Interactions with the justice system were "transactional", the report said. They tended not to see the man as a person within a family or whānau or consider the range of his relationships.
And violence programmes - if they could access them - were also limited. Even if they did complete a programme, the men continued using violent behaviour.
Koziol-McLain said agencies needed to understand that poor responses may stop people from seeking help in the future.
"Funding and service delivery structures need the flexibility to develop services that can provide help when and where it is required."
According to the report, there were a total of 230 family violence deaths recorded in New Zealand between 2009 and 2017. Intimate partner violence was the single largest contributor to these deaths, accounting for 48 per cent of the total. Child abuse and neglect accounted for 27 per cent and intrafamilial violence for 25 per cent of the total.
In intimate partner deaths, most of the offenders were men and most of the deceased victims were women.
The FVDRC's sixth report provides an overview of the lives of 97 men who used violence against their intimate partners during that time, and explores the context in which that violence occurred.
It is a contrast to earlier reports, which tried to better reflect the reality of women's experiences of intimate partner violence, and to explain the gendered pattern of harm and layers of social entrapment that exist in those relationships.
It canvasses the legacy of colonisation, trauma and inadequate service responses. It acknowledges both that Māori are over-represented in the statistics, but that 67 per cent of men in the report were non-Māori.
It said early experience of violence, rejection and transience was a common feature of the men's lives. Many men also demonstrated impacts of trauma, included complex trauma stemming from colonisation.
Common characteristics included a need for control, an inability to acknowledge weakness, and internalised hurt from a breakdown of a relationship.

# # # #

> [GIVEN INSTRUCTION 1]: According to the text about family violence deaths, how many such deaths were recorded in New Zealand between 2009 and 2017?

[Click-target data]
# # # #

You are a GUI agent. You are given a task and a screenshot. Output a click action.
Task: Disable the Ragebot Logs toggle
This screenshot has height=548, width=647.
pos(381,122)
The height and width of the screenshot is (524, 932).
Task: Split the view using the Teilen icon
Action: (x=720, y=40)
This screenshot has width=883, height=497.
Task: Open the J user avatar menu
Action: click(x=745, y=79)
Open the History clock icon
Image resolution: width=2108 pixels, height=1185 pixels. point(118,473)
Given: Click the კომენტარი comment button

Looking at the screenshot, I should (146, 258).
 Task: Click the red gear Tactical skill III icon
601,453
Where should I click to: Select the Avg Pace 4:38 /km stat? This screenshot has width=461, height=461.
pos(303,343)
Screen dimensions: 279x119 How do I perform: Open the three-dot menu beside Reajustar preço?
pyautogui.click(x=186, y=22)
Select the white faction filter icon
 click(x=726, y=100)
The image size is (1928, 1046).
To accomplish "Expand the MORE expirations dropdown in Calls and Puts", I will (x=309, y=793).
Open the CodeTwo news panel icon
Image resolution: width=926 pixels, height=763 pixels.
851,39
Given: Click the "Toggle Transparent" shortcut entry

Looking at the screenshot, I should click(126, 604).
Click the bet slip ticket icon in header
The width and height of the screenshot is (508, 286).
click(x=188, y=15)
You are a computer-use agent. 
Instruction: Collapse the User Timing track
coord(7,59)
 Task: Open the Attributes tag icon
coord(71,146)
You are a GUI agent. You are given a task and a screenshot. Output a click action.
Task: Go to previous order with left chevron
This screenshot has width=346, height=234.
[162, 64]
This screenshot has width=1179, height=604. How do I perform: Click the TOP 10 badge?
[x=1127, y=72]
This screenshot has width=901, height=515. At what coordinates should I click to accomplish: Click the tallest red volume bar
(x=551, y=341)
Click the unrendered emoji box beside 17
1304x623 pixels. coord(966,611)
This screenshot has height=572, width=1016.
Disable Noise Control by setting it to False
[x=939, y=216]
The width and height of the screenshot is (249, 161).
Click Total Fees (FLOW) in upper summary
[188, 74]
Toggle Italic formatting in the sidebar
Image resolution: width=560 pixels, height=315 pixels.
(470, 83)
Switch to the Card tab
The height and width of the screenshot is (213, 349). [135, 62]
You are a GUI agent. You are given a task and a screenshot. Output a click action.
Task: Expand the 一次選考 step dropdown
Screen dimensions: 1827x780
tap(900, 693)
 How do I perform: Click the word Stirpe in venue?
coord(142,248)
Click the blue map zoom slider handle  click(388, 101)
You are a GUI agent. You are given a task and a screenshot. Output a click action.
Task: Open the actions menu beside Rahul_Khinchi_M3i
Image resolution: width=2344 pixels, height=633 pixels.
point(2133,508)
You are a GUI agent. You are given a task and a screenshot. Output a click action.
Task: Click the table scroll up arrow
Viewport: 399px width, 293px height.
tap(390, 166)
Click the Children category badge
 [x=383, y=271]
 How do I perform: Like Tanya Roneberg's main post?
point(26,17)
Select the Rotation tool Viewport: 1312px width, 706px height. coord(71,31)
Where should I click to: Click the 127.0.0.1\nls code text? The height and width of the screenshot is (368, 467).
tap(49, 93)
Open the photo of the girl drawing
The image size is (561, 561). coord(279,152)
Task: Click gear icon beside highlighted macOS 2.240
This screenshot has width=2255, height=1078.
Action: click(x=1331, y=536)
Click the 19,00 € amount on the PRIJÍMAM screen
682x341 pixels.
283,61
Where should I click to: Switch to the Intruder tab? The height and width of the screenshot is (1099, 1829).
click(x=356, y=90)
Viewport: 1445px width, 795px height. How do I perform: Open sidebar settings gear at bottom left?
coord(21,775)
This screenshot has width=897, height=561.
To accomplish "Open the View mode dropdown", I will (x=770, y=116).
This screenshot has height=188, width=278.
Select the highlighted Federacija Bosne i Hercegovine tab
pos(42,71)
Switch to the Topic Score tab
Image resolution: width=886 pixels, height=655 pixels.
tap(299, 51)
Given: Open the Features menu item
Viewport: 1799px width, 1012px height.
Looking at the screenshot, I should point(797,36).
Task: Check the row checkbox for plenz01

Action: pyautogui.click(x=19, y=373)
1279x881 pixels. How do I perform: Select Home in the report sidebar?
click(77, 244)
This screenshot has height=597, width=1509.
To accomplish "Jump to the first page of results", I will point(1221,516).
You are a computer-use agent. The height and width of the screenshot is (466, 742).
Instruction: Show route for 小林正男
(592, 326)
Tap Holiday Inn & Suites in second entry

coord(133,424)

# # # #

> [GIVEN INSTRUCTION 2]: In the listing, take the lines from the one containing "The width and height of the screenshot is (249, 161)." up to and including the one containing "Click the blue". Write out only those lines with "Card" replaced by "Wallet", and leave everything else unchanged.

> [EXPECTED OUTPUT 1]: 230

> [EXPECTED OUTPUT 2]:
The width and height of the screenshot is (249, 161).
Click Total Fees (FLOW) in upper summary
[188, 74]
Toggle Italic formatting in the sidebar
Image resolution: width=560 pixels, height=315 pixels.
(470, 83)
Switch to the Wallet tab
The height and width of the screenshot is (213, 349). [135, 62]
You are a GUI agent. You are given a task and a screenshot. Output a click action.
Task: Expand the 一次選考 step dropdown
Screen dimensions: 1827x780
tap(900, 693)
 How do I perform: Click the word Stirpe in venue?
coord(142,248)
Click the blue map zoom slider handle  click(388, 101)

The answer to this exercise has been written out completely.